El 75% de estos bebés menores de un año viven en zonas de Asia meridional donde la contaminación atmosférica excede al menos seis veces los límites internacionales, una situación que les expone a respirar aire tóxico y pone en peligro su desarrollo cerebral, según recoge el documento.

"Proteger a los niños de la contaminación del aire no solo beneficia a los niños, también a sus sociedades porque reduce los costos de la atención médica, aumenta la productividad y crea un entorno más seguro y más limpio para todos", aseguró el director ejecutivo de Unicef, Anthony Lake.

Según este informe, la contaminación del aire -al igual que una nutrición deficiente o la exposición a la violencia- afecta al cerebro en crecimiento de los niños, por lo que puede repercutir en su desarrollo.

"Las partículas ultrafinas de contaminación son tan pequeñas que pueden entrar en el torrente sanguíneo, viajar al cerebro y dañar la barrera hematoencefálica, lo que puede causar neuroinflamación", explicó la agencia de Naciones Unidas.
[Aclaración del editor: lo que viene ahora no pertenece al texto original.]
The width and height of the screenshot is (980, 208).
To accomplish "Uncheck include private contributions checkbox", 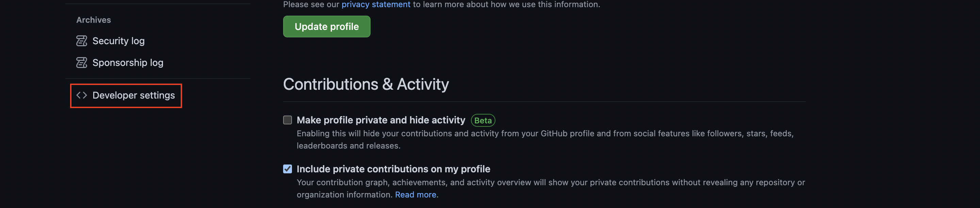I will [288, 169].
Y es que algunas partículas de contaminación como la magnetita ultrafina pueden incluso penetrar en el cuerpo a través del nervio olfativo y el intestino. Además, debido a su carga magnética, crea un "estrés oxidativo" que puede causar enfermedades neurodegenerativas.

Además, los niños también son muy vulnerables a la contaminación del aire porque respiran más rápido que los adultos sus defensas, junto a su sistema inmunitario, no están completamente desarrollados.